Michael Molnar's purchase of an early 1st century coin eventually lead to his writing The Star of Bethlehem: The Legacy of the Magi, originally published by Rutgers University Press in 1999. So the book isn't new, but the account of how he arrived at his theory, and how he happened to just miss being in UW's Sterling Hall when it was bombed in August 1970, are also of interest.
As for his book, its description at Amazon says,
"Could the $50 purchase of an ancient coin by a Rutgers astronomer have unlocked the mystery of the Christmas Star? For years, scientists have looked, with little success, to astronomical records for an explanation of the magical star that guided the Magi to Christ’s manger. Intrigued by the image he found on the latest addition to his coin collection, Michael Molnar thought there might be more to learn by looking, instead, at the teachings of ancient astrologers.
"Molnar argues in his book that the Star of Bethlehem was not a star at all, but rather a regal portent centering around the planet Jupiter that was eclipsed by the moon. He bases this theory on the actual beliefs of astrologers, such as the Magi, who lived around the time of Christ. Molnar found some intriguing clues to the mystery while researching the meaning of astrological symbols he found an ancient coin, which bore the image of Aries looking back at a star. He found that Aries was a symbol of Judea at the time, and that ancient astrologers believed that a new king would be born when the moon passed in front of Jupiter. Molnar wondered, could the coin have been issued as a response to the Great Messianic Portent, the Star of Bethlehem?
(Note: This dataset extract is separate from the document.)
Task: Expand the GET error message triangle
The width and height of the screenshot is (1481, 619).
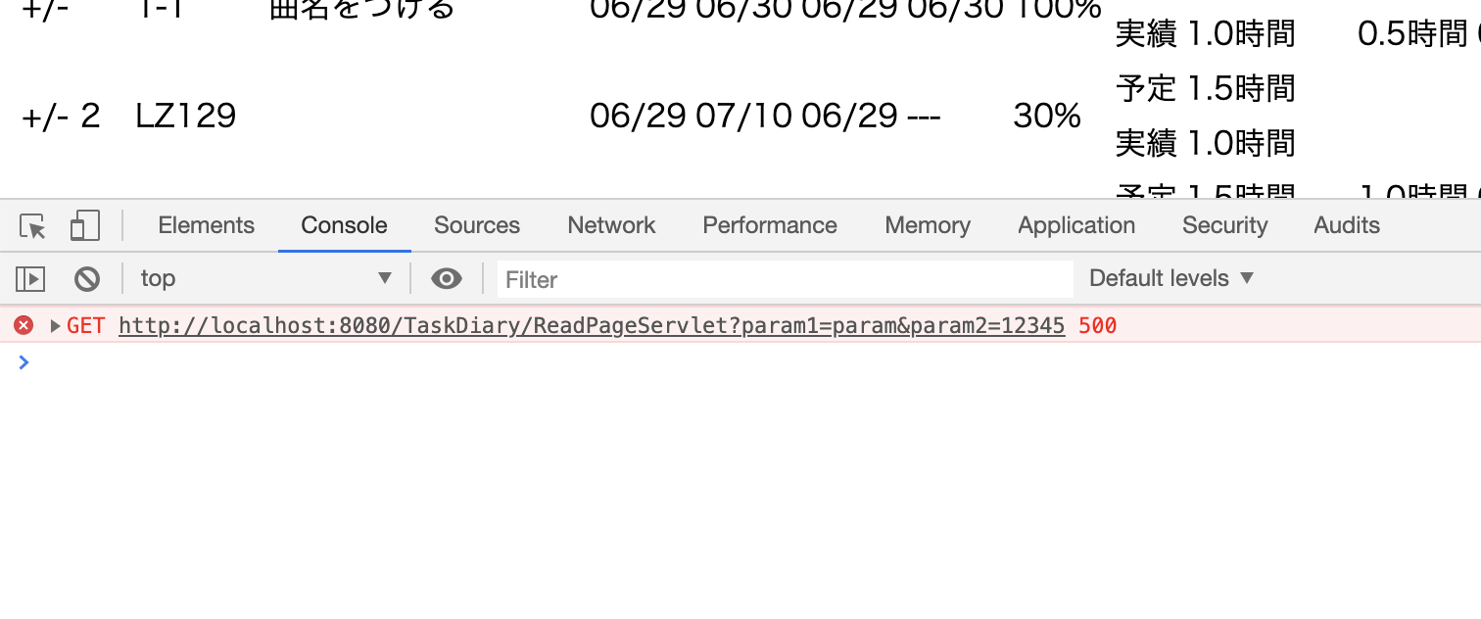Action: point(55,325)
"To match the story of the appearance of the Christmas star, Molnar also knew the event had to happen when Jupiter was 'in the east.' Using these criteria and a computer program, he was able to chart an eclipse of Jupiter in Aries on April 17, 6 B.C., a day when Jupiter was precisely 'in the east,' which confirmed his theory. Moreover, he found that a Roman astrologer described the conditions of that day as fitting the birth of a 'divine and immortal' person.
"According to Harvard University Professor Owen Gingerich, 'this is the most original and important contribution of the entire 20th century' about the Magi’s star. Using clues from astronomy, astrology, and history, Molnar has created a provocative, fascinating theory on the Christmas Star. He weaves together an intriguing scientific detective story which resolves one of the world’s greatest mysteries: The Star of Bethlehem at the birth of Christ."